We believe that by combining language and memory, the GE2REC protocol may have important clinical implications. First, it allows mapping language and memory networks as well as their joint cooperative network during a short scan. Secondly, previous studies on mapping the neural overlap between cognitive processes pointed out that group level activations are not necessarily found on individual level (Fedorenko et al. 2013), especially in the case of mesial temporal structures (Saddiki et al. 2018). This protocol increases the access to mesial temporal structures, crucial for preoperative planning, by encompassing two recollecting memory tasks in different modalities.
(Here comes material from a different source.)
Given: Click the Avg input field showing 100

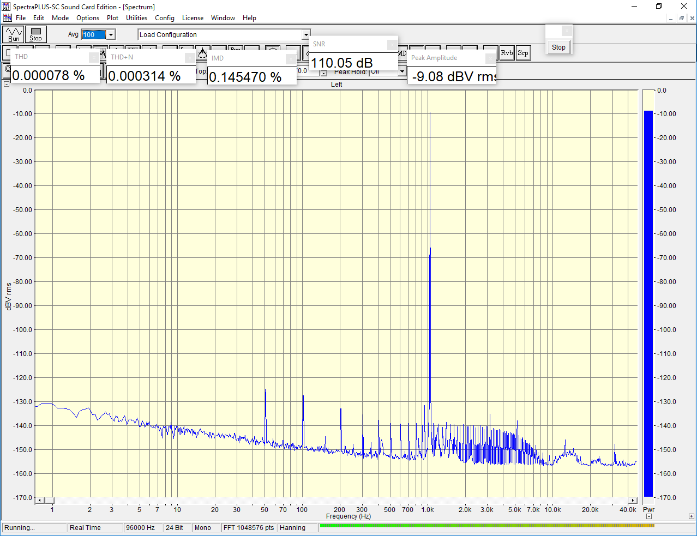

Unravelling the complex interaction between two cognitive functions is important from a clinical perspective, for (i) furthering our understanding of how each function potentially contributes to a specific cognitive deficit, (ii) allowing for greater accuracy and precision when predicting cognitive deficits resulting from brain lesions or following surgery, and (iii) developing more interactive neuro-rehabilitation tools based on this interaction to indirectly improve a given function (language, for instance) by reinforcing the function it interacts with (such as memory).

Limitations

Our work has several limitations, the first being that due to covert speech, participants’ responses for the GE and RA tasks cannot be recorded and performance on these tasks cannot be measured. Nevertheless, as previous studies employing the covert instead of overt response modality (Benjamin et al. 2017; Haag and Bonelli 2013), we also identified expected cognitive networks. Secondly, although above the chance level, participants’ responses during RECO were not as highly accurate as expected (Marcela Perrone-Bertolotti et al. 2015). The reason for this could be that participants were not explicitly instructed to memorize the items they heard during GE. Also, drawing on the important capacity of episodic memory to flexibly retrieve and recombine information from distinct past experiences (Carpenter and Schacter 2017) and given that the images used during RECO are frequently encountered in the everyday life, participants could have mistakenly combined features of different episodes. Although it would be very informative to test the language and memory interaction in cases when one of the two is severely damaged, the usage of this protocol demands a certain level of function perseveration which limits its application for some pathologies. For instance, GE2REC would have limited application in patients with Alzheimer’s disease (Montembeault et al. 2019) or severe cases of aphasia. Finally, GE2REC protocol should mainly be used for patients with anterior-temporal and frontal EZ and should be used with precaution for patients with EZ or lesion in parietal regions especially supramarginal girus, seeing as we did not identify the activation in this region. Nevertheless, GE2REC protocol does not aim towards general and exhaustive assessment of language and memory because many linguistic and memory aspects are not explored by GE2REC and it was designed with the intention to be used mainly with TLE patients.

Conclusion

In this study, we proposed and validated the GE2REC protocol for interactive mapping of a global language-and-memory network with healthy patients. GE2REC is easy to perform, has short duration and sufficiently robust activation. Furthermore, it can jointly activate a large fronto-temporo-parietal network generally observed in language studies, as well as mesial temporal, parietal and prefrontal cortices, generally reported by memory studies. In addition, with respect to memory, it explores both encoding and retrieval processes and allows for left-right and anterior-posterior segregation of their cerebral representations. By synthesizing the results of its three tasks designed to explore the interactive nature of language-and-memory, GE2REC provides the cartography of this network which could be of practical importance.